The Davey Discomfort

As with so many things, traditions and practices change as time goes by; facts and fables become distorted, attitudes harden or soften and science blows more and more value-systems to bits, giving us more to know but less to believe in. The Davey Discomfort (DD) is no exception.

It has to be said that there are very few written records relating to this topic and what little we do know came from ANTIBELL himself in a frenzied verbal assault on The Celtic Warrior and The Dark Albino the day after The Sandal was found, and that, as you know, was amid a hearty breakfast of sea-food and champagne in Nice. Getting the best out of a demented proselytiser is hard enough at the best of times, but when surrounded by oysters, clams and gorgeous French bottoms, well, you can imagine……

In deference to the more sensitive disciple among you, suffice to say that in earlier times the DD centred on practices similar to those experienced by William the Conqueror when he went to see DeViet for a cure for his strangulated hernias and constipation. As time went by our Jesuit mentors, from whom we are now, in the 21st century, completely (and it must be said thankfully) divorced, became more adventurously extreme to the point where more lives and souls were lost than were saved. By the time The Shrewd of Turin had become an established corps (circa 1880) the physical aspects of DD had all but died out, to be replaced by ritual chanting, sighs and gasps.

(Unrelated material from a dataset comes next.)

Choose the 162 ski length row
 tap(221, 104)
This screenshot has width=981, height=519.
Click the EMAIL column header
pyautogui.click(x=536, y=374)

Only one physical act of initiation remained and that was to walk the length of La Promenade des Anglais in Nice (or twice its equivalent distance anywhere in Rome or London) conducting an alternative ritual. This alternative is as follows:

  • Acquire one clam, two oysters, three sea urchins (all to be alive and fresh)
  • Drink half a bottle of rosé wine in one of our TEMPLES
  • Insert seafood into the underwear at the front, plus 4 ice cubes
  • Do the walk without stopping
  • From start to finish mutter “I bloody hate Christmas and Easter” in a language of your choice
  • Drink another half bottle of rosé wine at a different TEMPLE on completion

Now then, you may be wondering how, with its roots embedded in religious practice, the DD came to include the dislike of Christmas and Easter. Well, again, this is a bit of a mystery but it seems to have arisen out of a deep philosophical conflict between time devoted to worship and time lost making money and enjoying life, which latter two themes are central to Antibellism and the underpinning creeds of CORPUS DAVEY. (Another intriguing belief system is “positive procrastination”, but more of this later.)

This antipathy obviously developed over the ages but, as luck would have it, is a view strongly held by ANTIBELL, The Celtic Warlord (CW) and The Dark Albino (DA) and is now a condition of entry into the movement. WE3 and many others have suffered unbearably at the hands of grasping, ad-fuelled children, days of indigestion and headaches, wretch-inducing tacky music in shops played from about August, insanely irritable partners and uneatable special family meals during which people make nauseating toasts and the elderly cry. Virtually everyone makes toxic smells.

Instead, we spread the joy. We celebrate SANDALMASS (being the day on which ANTIBELL found The Sandal), BOXER DAY (being the day afterwards when his pants were found in the bath) and FEASTER DAY (being any day in Spring when French bottoms are in lightweight material again). We do a lot of other celebrating and worshiping too, sitting out in the fresh air, under a clear blue sky with a glass or two throughout the rest of the year, dreaming of beavers. We also have SPENT during which we rejoice for 40 days and 41 nights by giving up nothing at all. There’s also MARDI FOIS GRAS and several other divinely inspired carnivals (Rove Tuesday, Plenticost and Cramadan for instance).

You may also be musing on why the DD should take place in Nice. We don’t know for sure yet but it’s probably linked to Anita Belvoir and/or her sister who used to visit the market selling hand-made dentures fashioned from beaver bone. (They also marketed a special, rustic potpourri of interest later to Napoleon, but more of that later.)

Compliance with all or some of the DD is negotiable depending on the size of your financial contribution, but the wine drinking is set in stone.